Valence electron studies with Gaussian-based model potentials and Gaussian basis functions. III Applications to two-valence-electron systems composed of combinations of Li, Na, H, or their unipositive ions

Abstract

A previously developed simple valence‐only electronic structure theory based on atomic core model potentials and using flexible Gaussian valence basis functions is applied to the two‐valence electron systems Li₂, Na₂, NaLi, LiH, NaH, Li₃⁺, Na₃⁺, Li₂Na⁺, LiNa₂⁺, LiH₂⁺, Li₂H⁺, NaH₂⁺, Na₂H⁺, and H₂, within the SCF MO model. Results for calculated equilibrium geometries and energy changes for certain chemical reactions are compared to the corresponding quantities from analogous all‐electron ab initio calculations. The model potential results are quite similar to those from the ab initio ones and are generally satisfactory for such a simple theory.
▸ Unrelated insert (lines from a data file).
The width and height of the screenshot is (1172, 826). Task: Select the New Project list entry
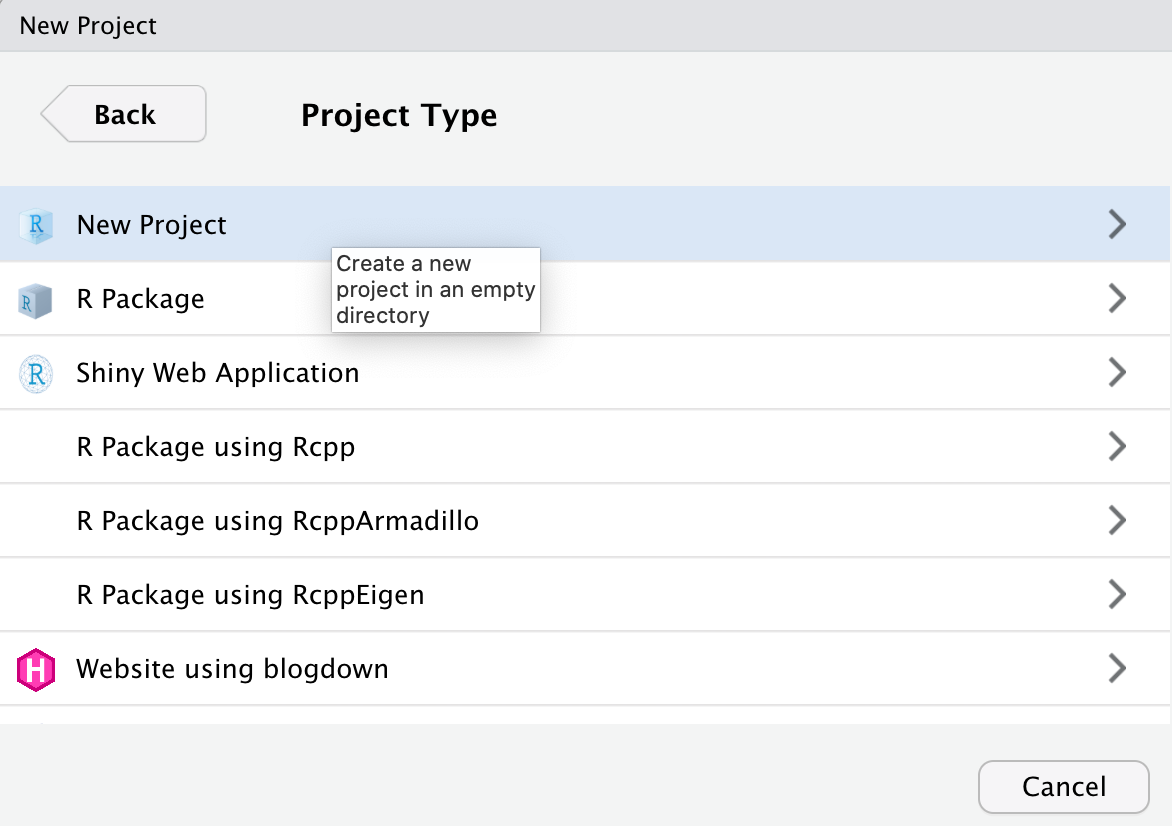pyautogui.click(x=152, y=225)
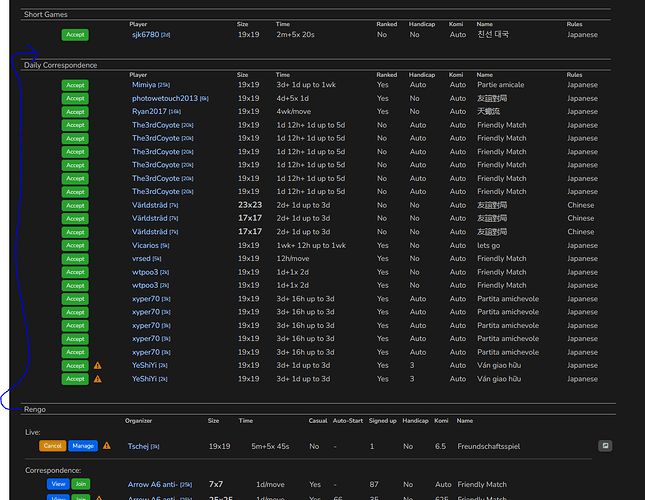Accept sjk6780's short game challenge

(75, 34)
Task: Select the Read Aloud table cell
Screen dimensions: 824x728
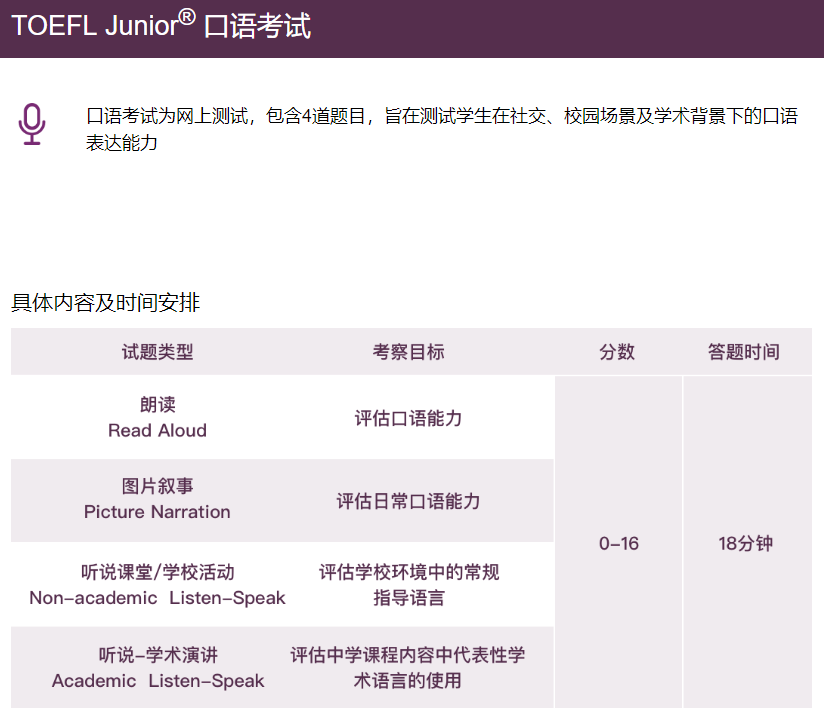Action: 157,417
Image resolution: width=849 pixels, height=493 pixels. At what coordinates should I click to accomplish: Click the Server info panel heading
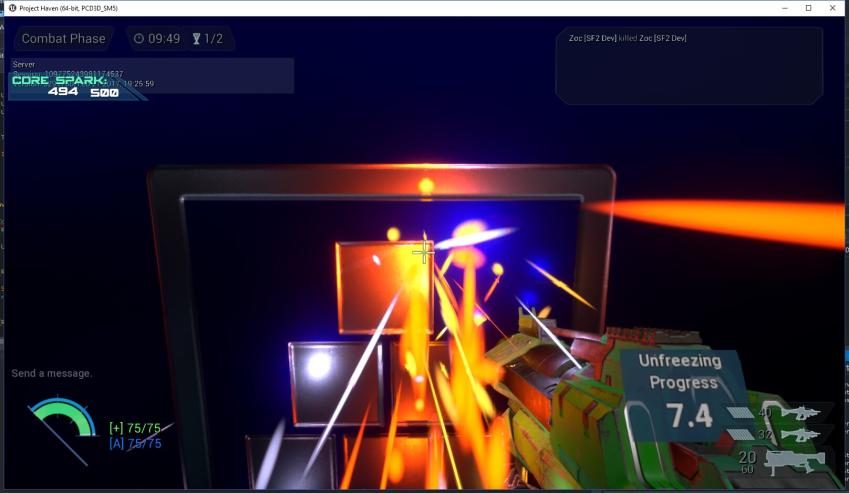(x=24, y=64)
There is a tendency toward slightly long internuclear distances (average deviation of all unique independent distances is +0.06 bohr) and slightly high energy of complex relative to separate constituents (average deviation of dissociation reaction energies is −2.1 kcal/mole) in these calculations relative to the all‐electron ones, the explanation of which will require future detailed analysis of both the model potential valence‐electron and the ab initio all‐electron calculations.